Она бежит через школьный двор, пересекает его и, выбежав из ворот школы, оказывается на бульваре, после чего ей предстоит перейти дорогу – улицу… одну! затем ещё бегом – другую!

И вот уже Катя на горке! И с неё виден её дом!! И ведущая к нему дорожка! Наискосок – мимо детской площадки и старой тропарёвской берёзы…

И Катя бежит! – летит! – по дорожке!! – мимо детской площадки и берёзы – такой солнечной! – тончайшие ветки её все в мелких бледно-жёлтых листочках… – плакучей…

Летит, как поросёнок Пятачок со своим зелёным шариком! Только без шарика…

Но зато в красных вельветовых тапочках на шнуровке и на мягкой светлой подошве…

И без куртки. И даже без кофточки своей!! – красной шерстяной… Ведь директор запретил…

Хорошо ещё, что не так холодно – а ведь уже осень…

Катя бежит! – летит!! – не разбирая дороги и не ощущая собственного тела! – а ощущая только его – этот полёт!! – и этот осенний воздух – свежий, лёгкий и вместе с тем упругий и плотный – странно, непривычно и одновременно приятно холодящий руки и грудь сквозь тонкую ткань коричневого платья… – и плачет.

– Девочка, ты куда?..

Если вас спросят – не отвечайте.

Куда? Какая теперь разница, куда… Главное – откуда.

Из «детства».

Откуда выгоняют шлепками, пинками, тумаками и оплеухами.
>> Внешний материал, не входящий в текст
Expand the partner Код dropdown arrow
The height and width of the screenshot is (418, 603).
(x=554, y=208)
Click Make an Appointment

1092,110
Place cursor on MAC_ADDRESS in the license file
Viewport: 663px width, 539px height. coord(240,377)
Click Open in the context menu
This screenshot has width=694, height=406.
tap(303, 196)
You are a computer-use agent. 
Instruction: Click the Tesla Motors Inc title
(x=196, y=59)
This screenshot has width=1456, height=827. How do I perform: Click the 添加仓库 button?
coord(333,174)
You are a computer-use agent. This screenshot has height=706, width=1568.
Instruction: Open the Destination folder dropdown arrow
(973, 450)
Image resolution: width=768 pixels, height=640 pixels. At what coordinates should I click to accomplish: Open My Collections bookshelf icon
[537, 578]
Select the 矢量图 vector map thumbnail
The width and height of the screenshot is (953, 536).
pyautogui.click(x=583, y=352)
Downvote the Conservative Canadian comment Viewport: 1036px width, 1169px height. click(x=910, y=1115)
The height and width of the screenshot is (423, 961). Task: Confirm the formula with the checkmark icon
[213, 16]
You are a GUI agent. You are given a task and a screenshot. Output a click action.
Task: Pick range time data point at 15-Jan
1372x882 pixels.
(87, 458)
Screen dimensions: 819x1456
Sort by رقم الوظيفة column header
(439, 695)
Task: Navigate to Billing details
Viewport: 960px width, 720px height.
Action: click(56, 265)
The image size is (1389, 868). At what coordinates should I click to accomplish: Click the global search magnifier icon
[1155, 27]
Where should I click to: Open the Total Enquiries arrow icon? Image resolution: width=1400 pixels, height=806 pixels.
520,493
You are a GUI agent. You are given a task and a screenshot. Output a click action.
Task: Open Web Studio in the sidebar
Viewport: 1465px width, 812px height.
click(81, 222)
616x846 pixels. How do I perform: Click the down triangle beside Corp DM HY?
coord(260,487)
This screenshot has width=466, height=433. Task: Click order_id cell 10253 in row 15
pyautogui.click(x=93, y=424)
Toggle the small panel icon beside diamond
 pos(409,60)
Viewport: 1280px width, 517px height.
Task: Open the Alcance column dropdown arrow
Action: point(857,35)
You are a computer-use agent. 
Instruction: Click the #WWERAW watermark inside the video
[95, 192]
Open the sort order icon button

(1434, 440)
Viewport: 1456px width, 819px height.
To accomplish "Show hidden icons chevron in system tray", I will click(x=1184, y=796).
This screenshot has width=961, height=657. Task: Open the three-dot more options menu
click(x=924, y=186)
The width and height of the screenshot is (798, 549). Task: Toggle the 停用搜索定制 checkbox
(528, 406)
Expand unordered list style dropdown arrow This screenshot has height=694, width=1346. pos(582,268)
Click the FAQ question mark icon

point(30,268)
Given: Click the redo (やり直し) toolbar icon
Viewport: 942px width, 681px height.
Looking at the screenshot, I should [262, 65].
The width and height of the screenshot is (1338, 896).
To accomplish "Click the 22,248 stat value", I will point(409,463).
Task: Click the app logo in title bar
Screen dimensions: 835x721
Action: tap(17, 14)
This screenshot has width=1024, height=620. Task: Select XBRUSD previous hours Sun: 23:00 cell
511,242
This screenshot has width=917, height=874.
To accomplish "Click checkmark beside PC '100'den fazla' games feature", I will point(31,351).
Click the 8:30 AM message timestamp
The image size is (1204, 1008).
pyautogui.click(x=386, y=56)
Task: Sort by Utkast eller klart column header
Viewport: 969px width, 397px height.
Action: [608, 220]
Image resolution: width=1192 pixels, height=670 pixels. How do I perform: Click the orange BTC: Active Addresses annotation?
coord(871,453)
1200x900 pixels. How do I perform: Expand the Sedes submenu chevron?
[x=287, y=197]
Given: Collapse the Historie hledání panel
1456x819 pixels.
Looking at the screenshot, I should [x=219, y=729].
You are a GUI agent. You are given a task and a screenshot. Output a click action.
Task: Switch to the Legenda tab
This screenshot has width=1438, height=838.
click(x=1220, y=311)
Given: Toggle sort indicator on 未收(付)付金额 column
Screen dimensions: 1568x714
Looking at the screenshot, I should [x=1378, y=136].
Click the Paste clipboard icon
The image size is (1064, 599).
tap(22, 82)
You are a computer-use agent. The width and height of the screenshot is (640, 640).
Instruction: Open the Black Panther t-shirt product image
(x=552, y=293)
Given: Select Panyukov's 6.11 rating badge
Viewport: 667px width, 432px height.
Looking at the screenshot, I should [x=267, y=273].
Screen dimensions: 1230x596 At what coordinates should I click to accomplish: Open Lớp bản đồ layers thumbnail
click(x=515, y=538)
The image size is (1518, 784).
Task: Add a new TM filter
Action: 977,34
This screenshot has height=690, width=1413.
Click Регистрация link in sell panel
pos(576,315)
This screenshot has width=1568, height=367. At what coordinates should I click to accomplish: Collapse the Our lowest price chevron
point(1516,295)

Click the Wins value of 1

Выводят за покрасневшее ухо – с позором.

Выволакивают за шкирку. Выталкивают взашей.

Вытягивают клещами. Щипцами. Выдавливают.

Выпихивают.

С плачем и криками.

И какая разница, кто кричит и плачет кто… ты ли, тот ли, кто тебя выгоняет…

Вам всё ещё хочется назад – «в детство»?

Вам всё ещё хочется обратно – туда?

Бегите, милые, бегите. Бегите без оглядки. Оттуда.

А неважно куда.

Не смотрите назад и никогда, слышите – никогда! – туда – не возвращайтесь.

И, если вас спросят – или лучше сказать «когда» – потому что это обязательно произойдёт, обязательно случится! – так вот, когда вас спросят: «Девочка, ты куда?..» (ну или, скажем, «мальчик») – и попытаются остановить, задержать, вернуть, – ничего им не отвечайте! имеете полное право! – не останавливайтесь, не задерживайтесь и не возвращайтесь – бегите!

Бегите! – летите! – сейчас! Иначе потом всё равно придётся – придётся бежать и лететь! – только уже «из Шоушенка»8 или из другого какого-нибудь «гнезда кукушки»9.

И без конца себя спрашивать, без конца повторять: «Тварь я дрожащая или право имею…»10 – и не находить ответа.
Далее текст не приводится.